According to the CDC, a person with active shingles can only spread the virus when the rash is in the blister-phase. You are not infectious prior to the blisters erupting, and once the rash crusts over you are no longer infectious.
Those who have active blisters from shingles should be considerate to the health of others by covering up their rash with nonstick sterile bandages and avoiding touching it. Wash hands frequently and stay away from vulnerable people including:
- pregnant women who have never had chickenpox or the vaccine
- infants, especially those who have a low birth weight
- people with weakened immune systems, such as those on immunosupressive drugs, undergoing chemotherapy, organ transplant recipients or those with HIV
- individuals who are particularly stressed, as this can lower their immune system and leave them more susceptible to a shingles outbreak
Why is shingles so serious in seniors?
The risk of developing shingles increases as you age. Older people often have a difficult time fighting off infections as they age. About fifty percent of all shingles cases are in adults over 60, and the chance of getting shingles becomes greater after 70.
Besides the pain of the rash and the unpleasant symptoms of fighting a viral infection, seniors can have some severe complications from shingles that should make you want to avoid it at all costs.
After the shingles rash clears up, some people are left with ongoing pain called post-herpetic neuralgia (PHN). The pain is felt in the region where the rash was. For some, PHN is the longest lasting and worst part of shingles. About 10 to 20 percent of people who get shingles will experience PHN, and the older you are when you contract shingles, the greater your chance of developing this PHN. This persistant pain can be quite debilitating, leading to depression, sleeplessness, anxiety and weight loss. Daily activities and self care can become challenging. Analgesics, anticonvulsants and antidepressants can reduce the pain and usually PHN will get better over time.

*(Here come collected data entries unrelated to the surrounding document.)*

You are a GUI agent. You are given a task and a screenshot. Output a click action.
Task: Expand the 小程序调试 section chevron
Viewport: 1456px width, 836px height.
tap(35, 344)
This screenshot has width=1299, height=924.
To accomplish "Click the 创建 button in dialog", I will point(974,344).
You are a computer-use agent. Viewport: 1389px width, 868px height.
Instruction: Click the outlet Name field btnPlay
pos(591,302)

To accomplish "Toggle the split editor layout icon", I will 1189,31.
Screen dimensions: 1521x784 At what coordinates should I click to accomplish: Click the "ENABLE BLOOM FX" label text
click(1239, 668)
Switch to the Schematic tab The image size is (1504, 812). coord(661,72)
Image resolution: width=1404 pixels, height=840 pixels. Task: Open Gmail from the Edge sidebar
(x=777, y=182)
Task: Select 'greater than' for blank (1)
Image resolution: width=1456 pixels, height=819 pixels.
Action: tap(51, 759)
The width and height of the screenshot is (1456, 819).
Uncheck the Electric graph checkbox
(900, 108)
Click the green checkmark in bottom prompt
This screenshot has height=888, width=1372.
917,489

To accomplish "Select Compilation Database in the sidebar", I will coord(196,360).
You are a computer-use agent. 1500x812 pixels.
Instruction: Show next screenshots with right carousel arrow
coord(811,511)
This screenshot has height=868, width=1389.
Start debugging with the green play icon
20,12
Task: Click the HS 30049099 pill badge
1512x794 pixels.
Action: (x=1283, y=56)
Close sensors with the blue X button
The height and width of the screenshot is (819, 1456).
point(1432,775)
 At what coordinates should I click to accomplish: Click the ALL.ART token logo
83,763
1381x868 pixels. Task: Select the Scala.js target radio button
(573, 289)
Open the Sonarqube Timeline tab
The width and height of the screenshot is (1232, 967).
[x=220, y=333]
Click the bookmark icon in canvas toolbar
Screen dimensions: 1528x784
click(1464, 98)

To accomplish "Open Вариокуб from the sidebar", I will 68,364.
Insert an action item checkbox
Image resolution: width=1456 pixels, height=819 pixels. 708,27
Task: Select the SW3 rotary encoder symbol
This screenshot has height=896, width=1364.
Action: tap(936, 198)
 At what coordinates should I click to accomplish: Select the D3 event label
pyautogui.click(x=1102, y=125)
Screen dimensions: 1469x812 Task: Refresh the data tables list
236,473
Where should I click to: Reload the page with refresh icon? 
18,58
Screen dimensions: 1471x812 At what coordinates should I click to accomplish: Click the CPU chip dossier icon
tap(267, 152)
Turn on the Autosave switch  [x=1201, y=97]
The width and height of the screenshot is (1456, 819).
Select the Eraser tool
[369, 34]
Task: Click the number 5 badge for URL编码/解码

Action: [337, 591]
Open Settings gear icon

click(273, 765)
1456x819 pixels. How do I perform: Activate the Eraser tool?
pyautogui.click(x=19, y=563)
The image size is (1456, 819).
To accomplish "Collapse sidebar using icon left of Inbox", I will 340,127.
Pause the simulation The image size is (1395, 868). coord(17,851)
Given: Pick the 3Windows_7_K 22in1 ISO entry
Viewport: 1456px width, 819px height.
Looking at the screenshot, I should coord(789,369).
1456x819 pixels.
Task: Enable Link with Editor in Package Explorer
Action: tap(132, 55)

If you experience that mysterious pre-rash tingling on your face, seek medical help urgently. Having a shingles rash anywhere near the eye can cause lasting nerve damage and even blindness. Hearing loss, facial paralysis and even swelling of the brain can also occur.
Is there a treatment for shingles?
Antiviral drugs such as Acyclovir (Zovirax), Famciclovir (Famvir) or Valacyclovir (Valtrex) can help your shingles heal faster and reduce your risk of complications. These are most effective if you take them within three days of the rash starting, so see a health care provider as quickly as possible at the tingling stage.
In terms of managing pain and other symptoms of shingles, you can try colloidal oatmeal baths, cool compresses, numbing medications like lidocaine, medicated lotions and painkillers like acetaminophen, ibuprofen or codeine. Wear loose fitting clothes to avoid aggravating the blisters.
Prevention is worth more than a cure, and there are now two preventative shingles vaccines to consider. It is recommended that healthy adults age 50 and up get vaccinated with Shingrix, a shingles vaccine that is given in two doses, two to six months apart. An older shingles vaccine called Zostavax is being phased out, but is still in use for people over the age of 60 if for some reason they can’t have Shingrix.
Shingrix is recommended even if you have had shingles, received Zostavax or don’t remember if you had chickenpox.